Rosemary Roasted Carrots

2019 has flown by. I feel like I was just planning for Thanksgiving meals not too long ago and now that time is upon us again. Thanksgiving is a blessing and a curse. The blessing is you get to eat all day and the curse is you get to eat all day.

What is on the Thanksgiving table is very important in my family and I’m sure it is as equally important in yours. I come from a family with many wonderful cooks so the dishes I bring have to be top notch and loved by all.

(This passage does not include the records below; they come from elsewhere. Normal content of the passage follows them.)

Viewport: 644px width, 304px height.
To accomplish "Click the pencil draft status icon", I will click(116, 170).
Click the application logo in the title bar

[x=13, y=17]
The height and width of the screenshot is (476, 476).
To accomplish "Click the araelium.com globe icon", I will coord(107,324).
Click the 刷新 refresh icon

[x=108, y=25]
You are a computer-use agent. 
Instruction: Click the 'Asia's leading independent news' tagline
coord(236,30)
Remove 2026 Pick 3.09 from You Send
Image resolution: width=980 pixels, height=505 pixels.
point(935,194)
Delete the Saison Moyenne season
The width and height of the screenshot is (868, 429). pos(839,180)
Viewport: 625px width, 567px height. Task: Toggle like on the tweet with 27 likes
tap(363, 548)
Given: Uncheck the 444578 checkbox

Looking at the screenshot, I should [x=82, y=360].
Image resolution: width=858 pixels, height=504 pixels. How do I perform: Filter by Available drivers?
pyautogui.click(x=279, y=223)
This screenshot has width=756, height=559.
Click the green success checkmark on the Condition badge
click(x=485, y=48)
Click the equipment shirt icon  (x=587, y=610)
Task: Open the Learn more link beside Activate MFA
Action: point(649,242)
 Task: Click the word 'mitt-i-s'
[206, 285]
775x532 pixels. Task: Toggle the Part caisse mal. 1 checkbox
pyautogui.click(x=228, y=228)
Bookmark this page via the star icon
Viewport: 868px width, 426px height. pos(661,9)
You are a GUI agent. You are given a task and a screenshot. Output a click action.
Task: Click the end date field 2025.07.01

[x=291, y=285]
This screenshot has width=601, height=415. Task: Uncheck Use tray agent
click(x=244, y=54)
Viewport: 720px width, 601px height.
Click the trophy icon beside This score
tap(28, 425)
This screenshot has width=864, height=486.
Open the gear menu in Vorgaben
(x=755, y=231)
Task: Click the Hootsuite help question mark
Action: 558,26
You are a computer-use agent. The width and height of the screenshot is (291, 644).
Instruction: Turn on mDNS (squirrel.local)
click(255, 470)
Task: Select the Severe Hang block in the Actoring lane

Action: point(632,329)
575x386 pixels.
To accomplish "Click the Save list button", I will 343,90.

That’s the challenge when cooking for a large group of people, not everyone likes the same kind of food. However, I have created a side dish that is sure to wow everyone at your Thanksgiving table and it takes no time to make (but it looks like a fancy restaurant style side dish).

Rosemary Roasted Carrots

I have put a spin on the traditional carrot side dish and given it more flavor, crunch, and made it healthy. By roasting the carrots, it brings out a slightly sweet flavor that is sure to pair well with the other dishes at the table.

  • 4 large carrots
  • 2 tablespoons garlic infused coconut oil (I use Nutiva brand)
  • 2 teaspoons roughly chopped fresh rosemary
  • 3/4 teaspoon himalayan pink salt
  • balsamic drizzle
Rosemary Roasted Carrots

Step 1

Preheat oven to 400 degrees. Wash carrots and peel if preferred. Slice approximately 1/4 inch thick. I use a mandolin to slice.

Step 2

Pour carrots and all other ingredients (except for balsamic drizzle) into a medium size bowl and toss to coat evenly.

Step 3

Place carrots onto a baking sheet and bake for 15-20 minutes or until they begin to brown slightly around the edges.

Step 4

Once the carrots are done roasting, I like to drizzle with a balsamic glaze that I get from Trader Joes. If you don’t live near a Trader Joes, any balsamic glaze will work! This is optional but really brings the dish to another level in my option. Serve and enjoy!


Carrots will keep in the refrigerator for up to 5 days and are best re-heated in the oven. I do not recommend freezing.